Assam and Meghalaya officials to hold meeting on border dispute today
The officials of Assam and Meghalaya will hold a meeting on Saturday regarding the border dispute between the two states. The meeting will be held in Silchar, Assam. Earlier on October 5, both the northeastern states conducted a joint inspection of the inter-state border areas for the first time to resolve the long-pending border dispute. Meghalaya minister Reniktan Lyngdoh Tongkhar and Assam minister Atul Bora headed the cabinet-level committees of their respective states on Monday, an official said.
The purpose of this tour was to see the ground reality. Meghalaya minister Reniktan Lyngdoh Tongkhar said, “While no decision will be taken on the basis of this visit, the committees will give their feedback to the respective chief ministers.” He expressed hope that both the states will resolve the dispute soon. The chief ministers of both the states, Himanta Biswa Sarma and Kongrad Sangma met on 23 July and 6 August to discuss border issues. Three days after that first meeting, there was a gunfight between the Assam Police and their Mizoram counterparts, resulting in several casualties.
Disputes between the two states over 12 areas
There is a dispute between the two neighboring states over 12 areas. There are minor differences on six of these areas and the states have to decide on resolving them on a priority basis. The governments of both the states have decided to focus on these half a dozen areas in the first phase of discussion. These six regions are Tarabari, Gijang, Falia, Baklapara, Pillingkata and Khanapara. According to Assam, Cachar, Kamprap Metro and Kamrup Rural come under its area. However, Meghalaya maintains that West Khasi Hills, Ri Bhoi and East Jaintia Hills are within its territory.

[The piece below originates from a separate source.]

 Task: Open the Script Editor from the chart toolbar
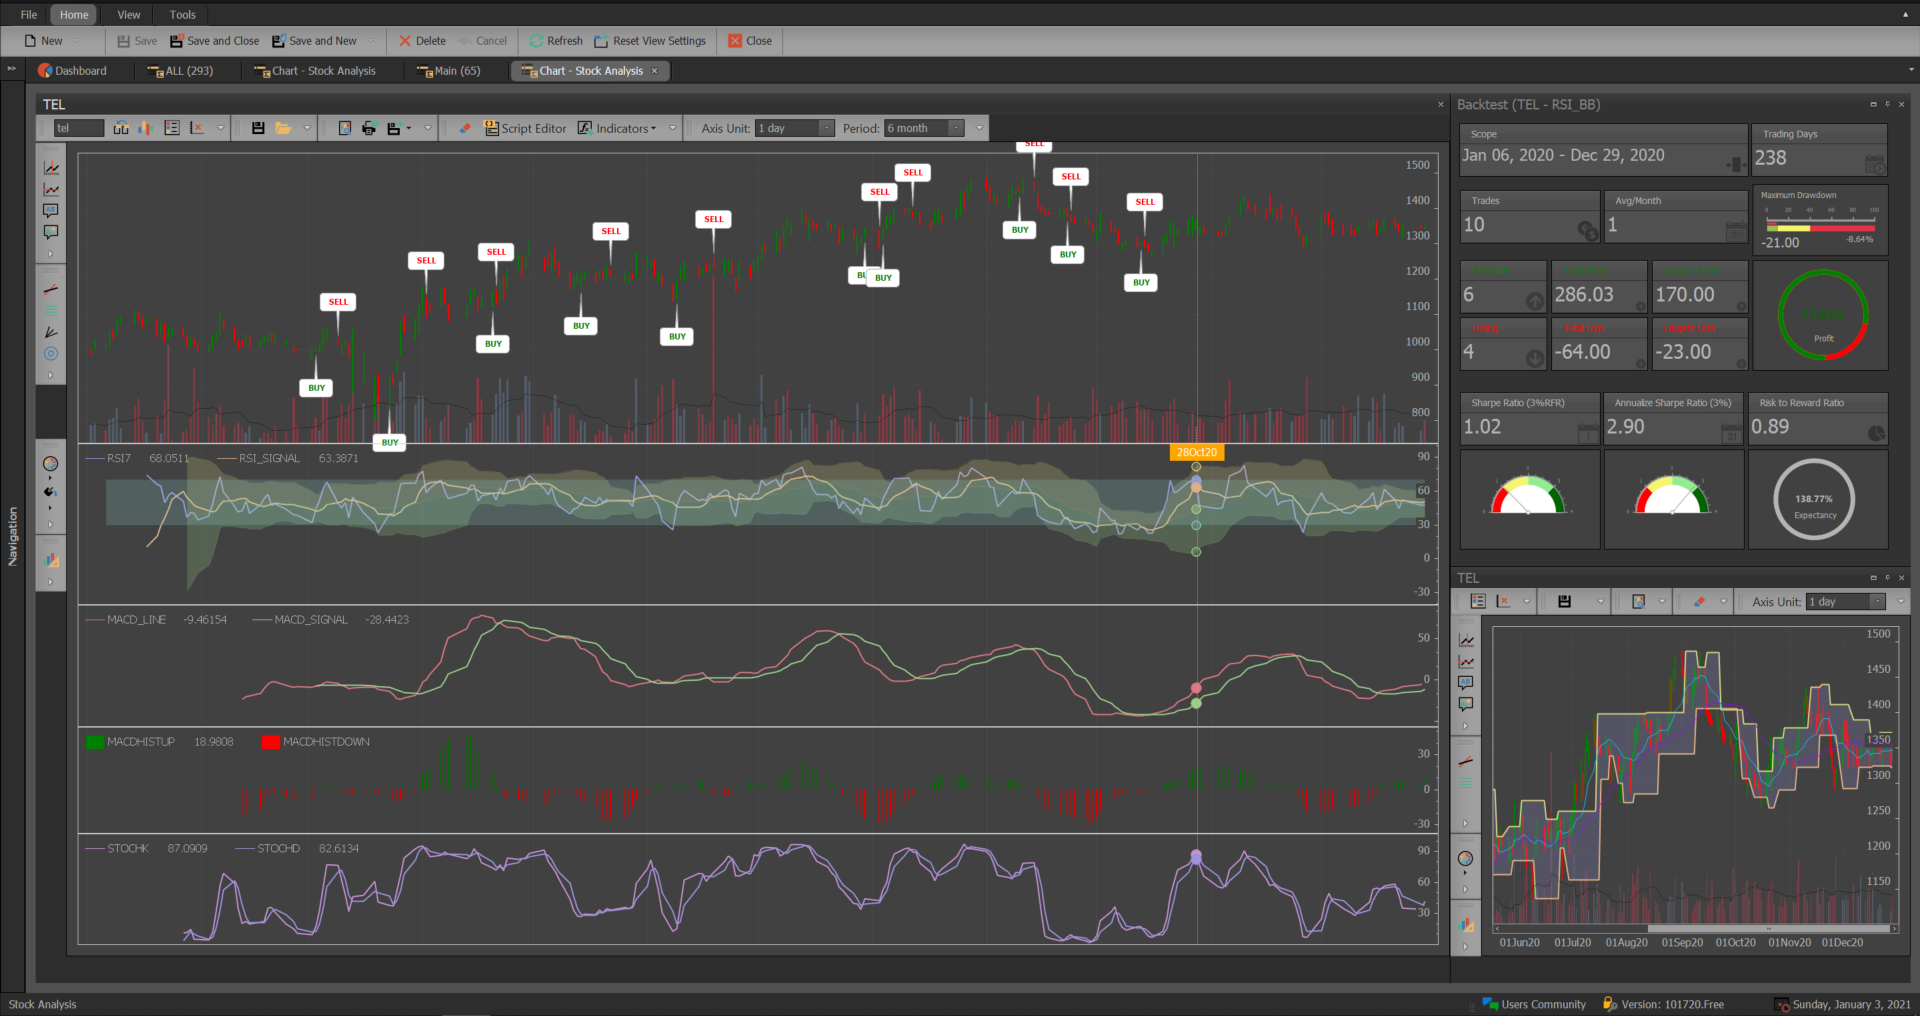526,128
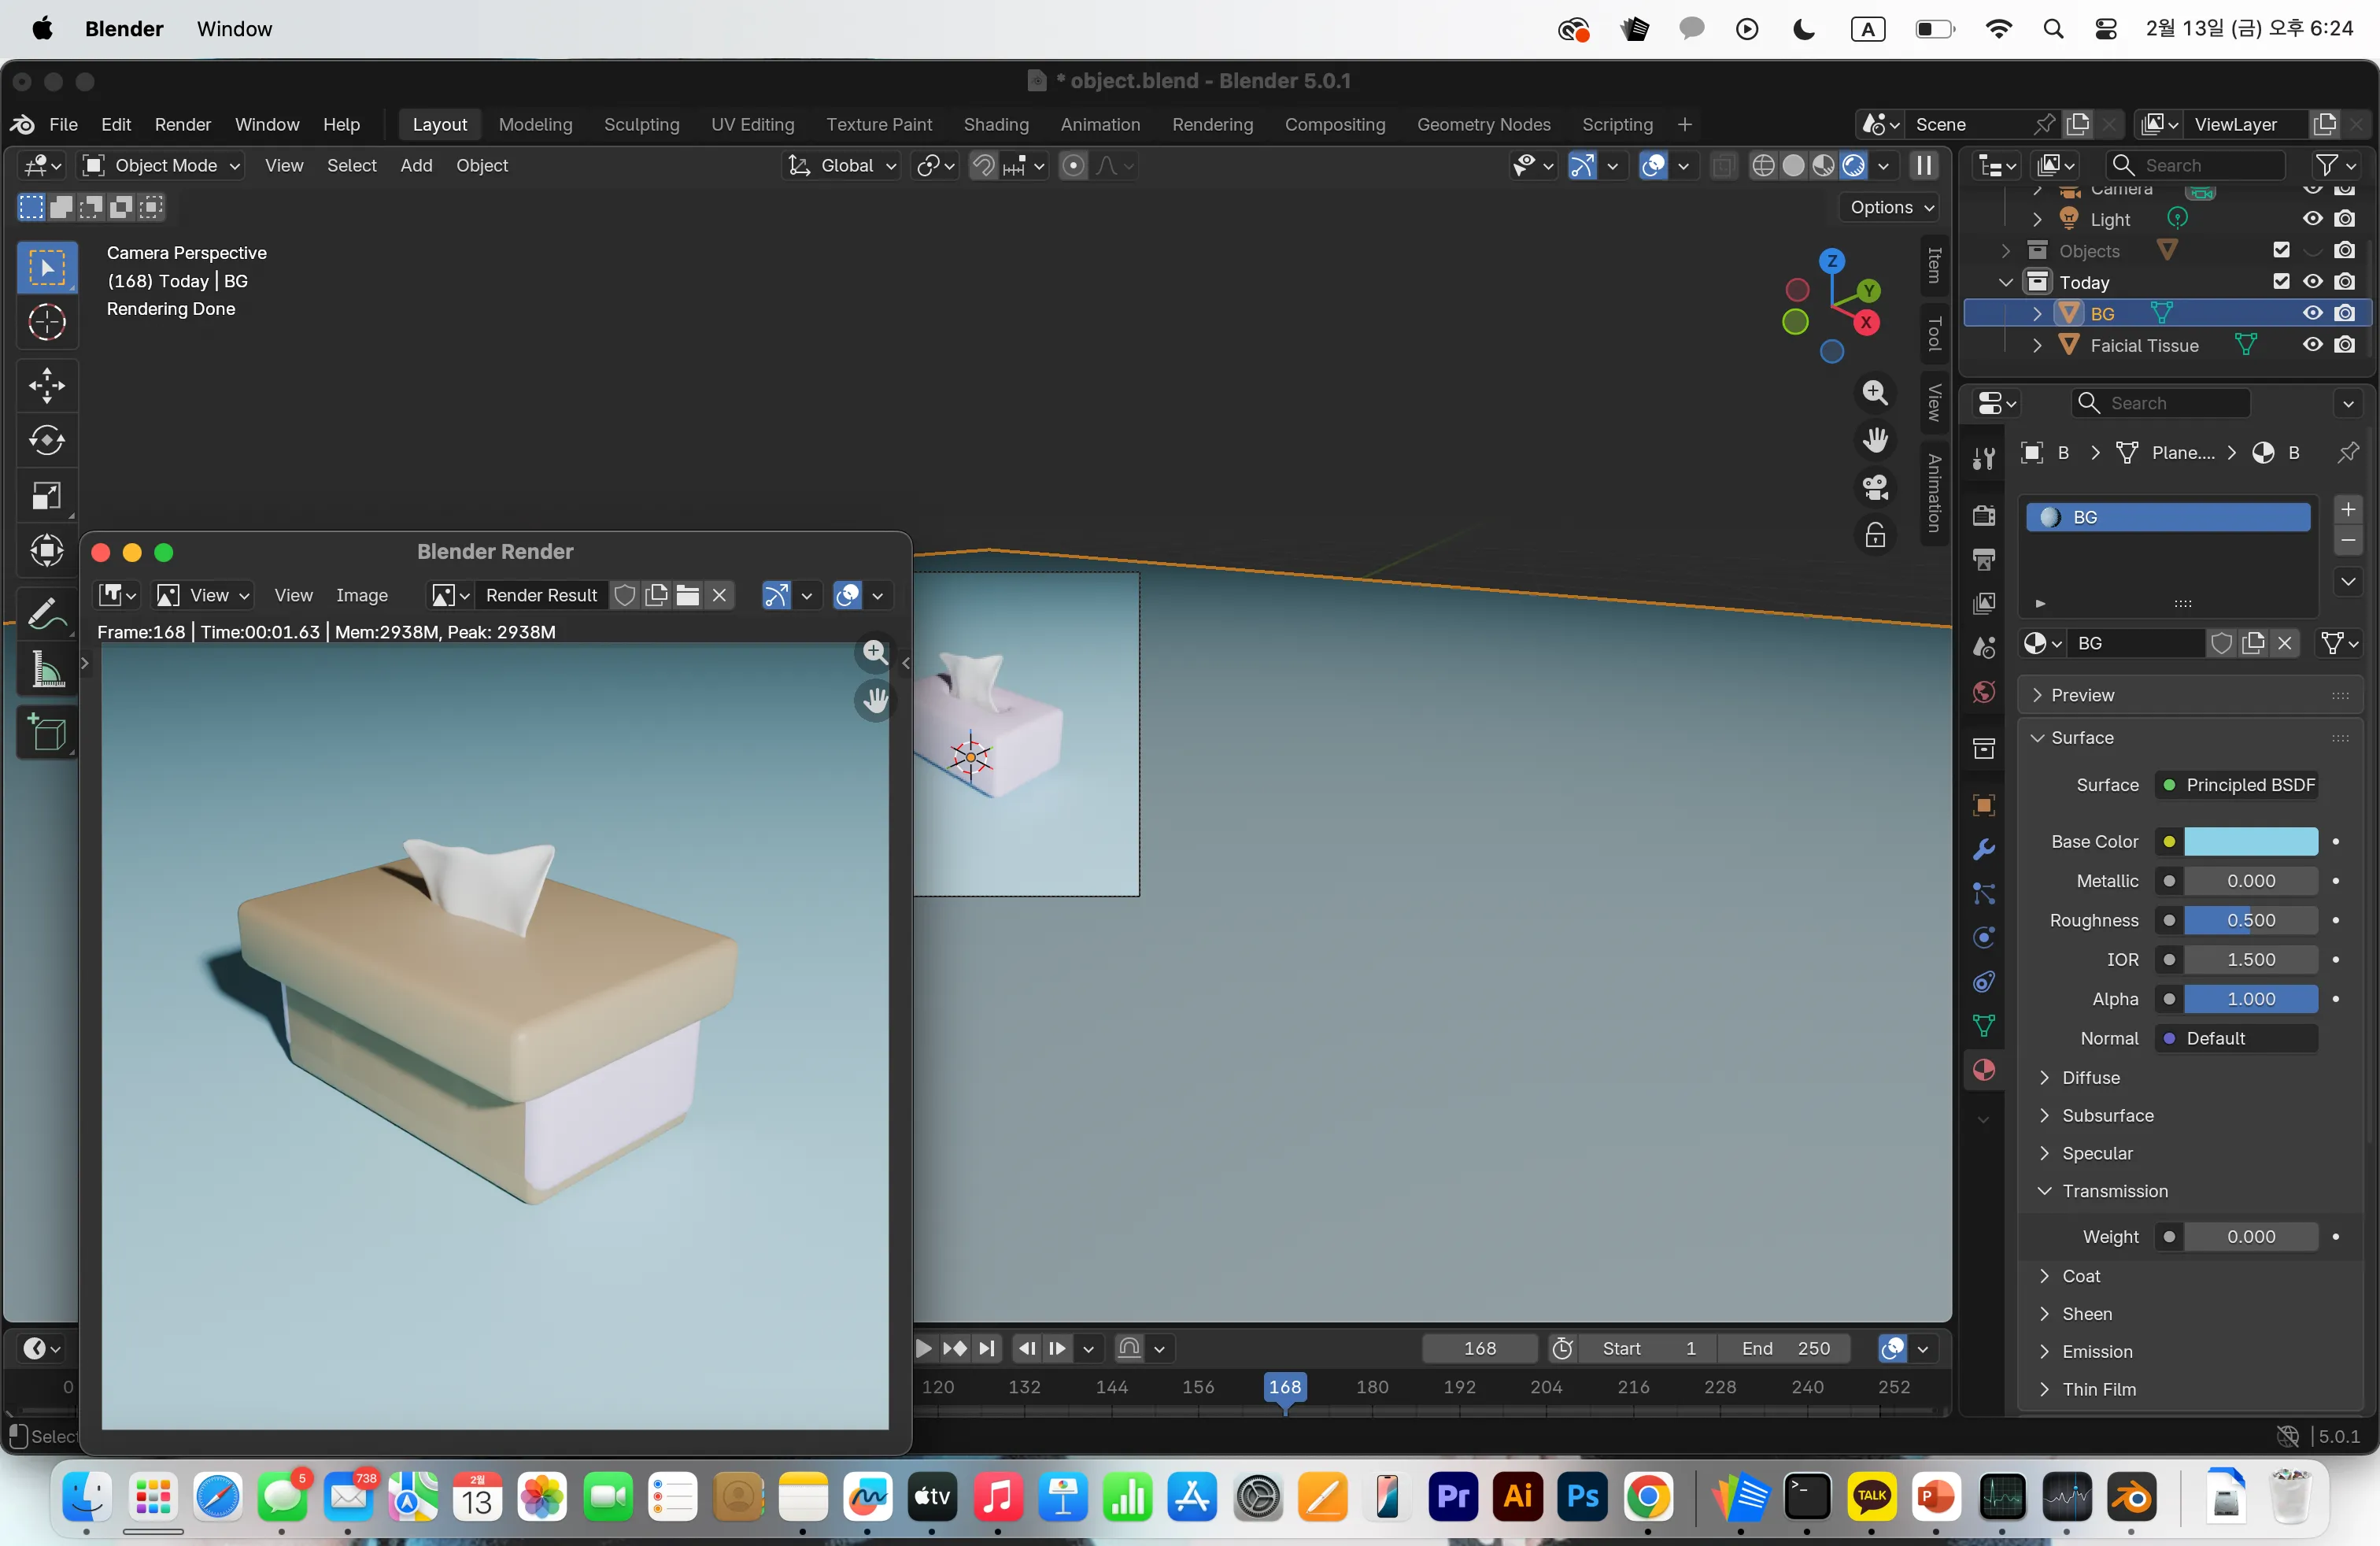
Task: Toggle camera view icon in viewport
Action: tap(1875, 488)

In the past, the cabinet visited Hahim, Ardong in Meghalaya’s West Khasi Hills district, besides Salbury, Malchhapra, Gamerimura, Gohanimara and Gijang areas. He also visited Jirang in Meghalaya and Palashbari in Assam. A senior district official said that Athiyabadi could not be visited as the roads leading to the village were covered with heavy stones and betel nut trees. The committees spoke to the local people and members of organizations like All Rabha Students’ Union, Garo Students’ Union, Rabha Women’s Council and Garo Women’s Council.